> _WORK TO COMPLETE_
1: Reproduce the book review below word for word, everything from "The scene is" down to "are threaded throughout.".
2: According to the book review below, in what year was James Miller's Koori: A Will to Win first published?

> _SELECTED EXCERPT_
════════════════════

Inside Story

Survival valley

Books | Historian Mark Dunn is alive to the complexities of early contact in the Hunter region

Callum Clayton-Dixon 24 June 2020 1470 words

This 1826 image, published as part of settler James Atkinson’s account of his first visit to New South Wales, shows Atkinson’s party with a professional Aboriginal guide, clothed and armed with a gun, and local guides assisting. State Library of New South Wales

The Convict Valley: The Bloody Struggle on Australia’s Early Frontier
By Mark Dunn | Allen and Unwin | $32.99 | 304 pages


The Convict Valley is essential reading for anyone seeking to understand the true history of the Hunter region’s colonisation. Mark Dunn, himself a descendant of convicts brought to the district in the 1820s, demonstrates a deep knowledge and understanding of this history. From the archives, he draws out and curates a rigorous and gripping narrative, taking the reader on a journey through the first half-century of the colonial process and showing how the invasion played out across its various stages. Dunn is a brilliant writer, and it is easy to get immersed in the stories of convicts plotting their escape and Aboriginal warriors clashing with cedar cutters along the Hunter River.

The scene is set with a snapshot of the Hunter’s natural landscape and its precolonial Aboriginal society. But the Aboriginal story isn’t relegated to the first chapter, and nor is it simply scattered here and there in a token way; the Hunter’s First People and their experience, gleaned with careful consideration from the colonisers’ own records, are threaded throughout.

Dunn points out how, “with a few notable exceptions,” Aboriginal people have been “confined to the first chapters of a book and then pushed aside by a story of triumphant expansionism and settler progress, stuck in a brutal past or ‘last of the tribe’ narrative.” I was surprised, though, to see no mention of Wonnarua historian James Miller’s book Koori: A Will to Win in Dunn’s appraisal of other texts about the region; much of the content of the first five chapters of Miller’s seminal work, first published in 1985, overlaps with the period Dunn is examining.

════════════════════

> _DATA PROVIDED_
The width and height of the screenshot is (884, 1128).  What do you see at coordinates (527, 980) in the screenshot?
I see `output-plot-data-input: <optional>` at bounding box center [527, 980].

════════════════════

> _ANSWERS TO EACH TASK_
1:
The scene is set with a snapshot of the Hunter’s natural landscape and its precolonial Aboriginal society. But the Aboriginal story isn’t relegated to the first chapter, and nor is it simply scattered here and there in a token way; the Hunter’s First People and their experience, gleaned with careful consideration from the colonisers’ own records, are threaded throughout.

2: 1985